Having regard to the fact that the only error made by the Medical Panel in this case was to fail to apply the prohibition on taking into account the plaintiff’s surgery in reaching its conclusion there would appear to be no reason why the matter should not be remitted to the same Medical Panel to be determined according to law. IT is familiar with the facts and has already, in effect, decided the point. Having regard to its statement quoted in paragraph 19 of this judgment, a reconsideration and determination of the matter by the same Panel would not be inappropriate and should lead to a prompt resolution of Mr Taylor’s case.

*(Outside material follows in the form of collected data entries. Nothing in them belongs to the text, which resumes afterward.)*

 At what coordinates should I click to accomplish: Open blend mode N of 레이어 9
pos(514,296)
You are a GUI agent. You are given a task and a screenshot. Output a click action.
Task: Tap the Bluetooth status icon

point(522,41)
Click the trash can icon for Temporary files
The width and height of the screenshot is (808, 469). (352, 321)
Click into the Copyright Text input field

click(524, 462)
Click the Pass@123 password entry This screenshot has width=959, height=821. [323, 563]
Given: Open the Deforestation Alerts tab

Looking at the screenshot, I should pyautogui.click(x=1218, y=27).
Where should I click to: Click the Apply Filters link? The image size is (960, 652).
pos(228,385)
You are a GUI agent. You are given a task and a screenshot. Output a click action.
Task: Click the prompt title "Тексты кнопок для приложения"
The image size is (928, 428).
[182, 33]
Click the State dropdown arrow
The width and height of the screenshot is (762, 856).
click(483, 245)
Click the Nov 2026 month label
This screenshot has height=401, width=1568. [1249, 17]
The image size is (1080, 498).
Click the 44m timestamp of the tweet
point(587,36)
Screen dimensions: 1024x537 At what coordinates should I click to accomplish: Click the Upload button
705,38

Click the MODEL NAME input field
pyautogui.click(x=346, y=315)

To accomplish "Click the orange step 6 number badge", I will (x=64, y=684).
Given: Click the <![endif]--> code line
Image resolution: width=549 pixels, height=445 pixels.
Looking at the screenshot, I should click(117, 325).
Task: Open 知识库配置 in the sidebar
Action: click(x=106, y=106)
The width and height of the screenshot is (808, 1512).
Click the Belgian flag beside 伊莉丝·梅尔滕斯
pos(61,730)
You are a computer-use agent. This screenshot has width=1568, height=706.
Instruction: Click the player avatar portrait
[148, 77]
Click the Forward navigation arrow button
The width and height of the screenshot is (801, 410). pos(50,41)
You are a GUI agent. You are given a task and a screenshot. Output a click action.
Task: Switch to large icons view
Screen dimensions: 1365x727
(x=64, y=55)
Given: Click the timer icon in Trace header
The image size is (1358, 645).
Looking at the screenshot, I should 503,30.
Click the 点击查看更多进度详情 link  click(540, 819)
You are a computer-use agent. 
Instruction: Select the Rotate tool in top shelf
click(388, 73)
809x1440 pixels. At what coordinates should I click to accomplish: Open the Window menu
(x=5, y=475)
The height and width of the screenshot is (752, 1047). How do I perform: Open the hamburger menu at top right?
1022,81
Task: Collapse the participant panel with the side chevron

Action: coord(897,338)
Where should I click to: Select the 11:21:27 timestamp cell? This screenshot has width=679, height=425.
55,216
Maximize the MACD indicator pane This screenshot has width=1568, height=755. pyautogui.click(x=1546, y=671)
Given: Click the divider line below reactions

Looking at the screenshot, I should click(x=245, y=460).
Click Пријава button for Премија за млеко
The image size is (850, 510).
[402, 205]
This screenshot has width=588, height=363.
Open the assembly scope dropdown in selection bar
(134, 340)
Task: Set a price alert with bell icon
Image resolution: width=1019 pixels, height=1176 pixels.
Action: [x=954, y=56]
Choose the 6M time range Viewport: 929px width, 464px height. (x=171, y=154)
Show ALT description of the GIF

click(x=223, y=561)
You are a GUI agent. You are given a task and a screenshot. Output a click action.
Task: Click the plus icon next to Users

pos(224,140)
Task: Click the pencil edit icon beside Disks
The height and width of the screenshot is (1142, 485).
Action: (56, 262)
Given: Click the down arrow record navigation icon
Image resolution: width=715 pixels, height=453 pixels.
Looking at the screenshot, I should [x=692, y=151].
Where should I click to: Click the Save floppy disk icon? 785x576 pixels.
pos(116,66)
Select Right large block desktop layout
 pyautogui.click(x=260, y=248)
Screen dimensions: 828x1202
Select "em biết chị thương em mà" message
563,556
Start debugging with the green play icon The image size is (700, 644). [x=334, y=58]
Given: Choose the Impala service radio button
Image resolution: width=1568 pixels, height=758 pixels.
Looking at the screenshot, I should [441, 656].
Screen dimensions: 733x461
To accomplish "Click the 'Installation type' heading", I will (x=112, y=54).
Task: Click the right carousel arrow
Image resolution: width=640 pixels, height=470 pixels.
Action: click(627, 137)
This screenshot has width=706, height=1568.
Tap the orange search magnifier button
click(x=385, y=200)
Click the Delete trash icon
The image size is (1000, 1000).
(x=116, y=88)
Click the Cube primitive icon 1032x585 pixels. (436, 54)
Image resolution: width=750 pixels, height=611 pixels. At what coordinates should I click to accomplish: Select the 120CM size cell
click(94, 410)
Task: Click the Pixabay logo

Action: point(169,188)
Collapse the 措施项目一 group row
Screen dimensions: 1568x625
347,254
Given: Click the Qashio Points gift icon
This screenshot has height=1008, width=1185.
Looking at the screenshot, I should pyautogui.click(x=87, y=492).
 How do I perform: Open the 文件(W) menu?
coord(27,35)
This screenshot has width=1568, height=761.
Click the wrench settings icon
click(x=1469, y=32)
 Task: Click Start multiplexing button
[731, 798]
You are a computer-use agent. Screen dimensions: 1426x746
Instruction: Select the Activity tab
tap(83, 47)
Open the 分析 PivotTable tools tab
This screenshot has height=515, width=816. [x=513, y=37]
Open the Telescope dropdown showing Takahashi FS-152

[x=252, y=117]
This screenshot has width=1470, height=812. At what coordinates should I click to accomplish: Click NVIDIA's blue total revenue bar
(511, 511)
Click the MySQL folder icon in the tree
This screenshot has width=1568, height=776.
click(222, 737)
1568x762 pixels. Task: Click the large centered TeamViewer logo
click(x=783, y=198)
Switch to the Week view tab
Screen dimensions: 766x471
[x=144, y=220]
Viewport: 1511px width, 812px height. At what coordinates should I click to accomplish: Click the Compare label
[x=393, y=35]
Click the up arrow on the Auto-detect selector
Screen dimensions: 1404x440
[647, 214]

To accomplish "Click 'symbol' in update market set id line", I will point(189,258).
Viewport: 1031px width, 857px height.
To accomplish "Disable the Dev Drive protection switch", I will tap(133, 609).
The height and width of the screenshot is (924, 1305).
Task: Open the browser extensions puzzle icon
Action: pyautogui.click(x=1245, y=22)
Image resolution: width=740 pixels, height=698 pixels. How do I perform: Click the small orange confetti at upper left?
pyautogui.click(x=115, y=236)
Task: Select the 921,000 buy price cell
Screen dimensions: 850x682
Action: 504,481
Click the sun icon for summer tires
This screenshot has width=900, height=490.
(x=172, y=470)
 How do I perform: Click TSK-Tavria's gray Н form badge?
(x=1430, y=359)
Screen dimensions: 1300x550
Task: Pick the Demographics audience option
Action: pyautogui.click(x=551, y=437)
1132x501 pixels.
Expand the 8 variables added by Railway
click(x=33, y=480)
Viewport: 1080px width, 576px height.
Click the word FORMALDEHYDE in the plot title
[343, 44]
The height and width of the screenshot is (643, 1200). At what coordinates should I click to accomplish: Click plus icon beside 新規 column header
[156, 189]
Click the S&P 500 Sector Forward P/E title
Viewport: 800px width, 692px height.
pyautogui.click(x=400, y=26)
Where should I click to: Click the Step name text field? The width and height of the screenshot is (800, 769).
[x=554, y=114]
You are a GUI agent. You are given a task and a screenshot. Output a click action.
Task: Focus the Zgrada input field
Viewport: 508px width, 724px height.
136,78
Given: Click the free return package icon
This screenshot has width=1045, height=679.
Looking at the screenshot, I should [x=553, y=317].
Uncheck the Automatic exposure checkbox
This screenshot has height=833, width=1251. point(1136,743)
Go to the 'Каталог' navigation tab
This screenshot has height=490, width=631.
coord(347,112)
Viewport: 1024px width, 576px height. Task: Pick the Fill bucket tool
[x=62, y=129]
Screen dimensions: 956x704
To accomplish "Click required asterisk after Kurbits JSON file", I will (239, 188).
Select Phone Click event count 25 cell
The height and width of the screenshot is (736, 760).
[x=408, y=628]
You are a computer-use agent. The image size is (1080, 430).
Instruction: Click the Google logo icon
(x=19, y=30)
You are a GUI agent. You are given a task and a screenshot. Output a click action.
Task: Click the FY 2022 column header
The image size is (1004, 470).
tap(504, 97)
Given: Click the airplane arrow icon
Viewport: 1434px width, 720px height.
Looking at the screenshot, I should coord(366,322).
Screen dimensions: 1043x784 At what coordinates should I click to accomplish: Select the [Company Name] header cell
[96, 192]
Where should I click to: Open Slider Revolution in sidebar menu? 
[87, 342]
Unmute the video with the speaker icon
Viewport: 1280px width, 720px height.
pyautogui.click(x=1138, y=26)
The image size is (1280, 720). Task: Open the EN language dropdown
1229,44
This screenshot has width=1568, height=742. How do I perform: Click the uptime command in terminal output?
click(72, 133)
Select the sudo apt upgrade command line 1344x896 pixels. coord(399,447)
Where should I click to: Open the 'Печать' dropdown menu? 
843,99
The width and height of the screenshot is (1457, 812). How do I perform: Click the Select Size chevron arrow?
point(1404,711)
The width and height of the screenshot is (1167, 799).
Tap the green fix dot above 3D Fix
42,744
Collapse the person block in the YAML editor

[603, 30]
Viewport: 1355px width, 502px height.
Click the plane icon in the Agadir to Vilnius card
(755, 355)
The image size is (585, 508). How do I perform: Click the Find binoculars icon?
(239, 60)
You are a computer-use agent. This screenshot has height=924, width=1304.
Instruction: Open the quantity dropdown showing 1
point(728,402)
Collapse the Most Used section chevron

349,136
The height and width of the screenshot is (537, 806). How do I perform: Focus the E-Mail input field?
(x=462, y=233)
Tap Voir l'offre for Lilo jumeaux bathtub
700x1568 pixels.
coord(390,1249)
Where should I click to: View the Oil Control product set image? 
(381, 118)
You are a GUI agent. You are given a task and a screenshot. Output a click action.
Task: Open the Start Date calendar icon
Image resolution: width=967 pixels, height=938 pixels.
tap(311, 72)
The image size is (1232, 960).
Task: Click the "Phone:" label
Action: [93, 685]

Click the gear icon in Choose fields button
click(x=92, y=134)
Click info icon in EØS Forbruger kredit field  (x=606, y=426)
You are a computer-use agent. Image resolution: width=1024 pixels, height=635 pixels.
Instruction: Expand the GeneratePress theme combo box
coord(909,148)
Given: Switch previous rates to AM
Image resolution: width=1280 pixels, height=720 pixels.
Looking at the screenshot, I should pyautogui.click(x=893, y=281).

Subject to hearing counsel as to form the following orders will be made by the Court:
1.That there be an order in the nature of certiorari directed to David Brownbill and Peter Lowthian, a Medical Panel constituted pursuant to the Accident Compensation Act1985 that its opinion dated 19 November 2004 concerning one Paul Taylor be brought into this Court and quashed;
2.That the medical questions submitted to the said Medical Panel by QBE Mercantile Mutual, a Workcover agent on 24 October 2003 concerning Paul Taylor be forthwith determined by the same Medical Panel according to law and in accordance with this judgment; and
3.That the first defendant pay the plaintiff’s costs of and incidental to this proceeding to be taxed.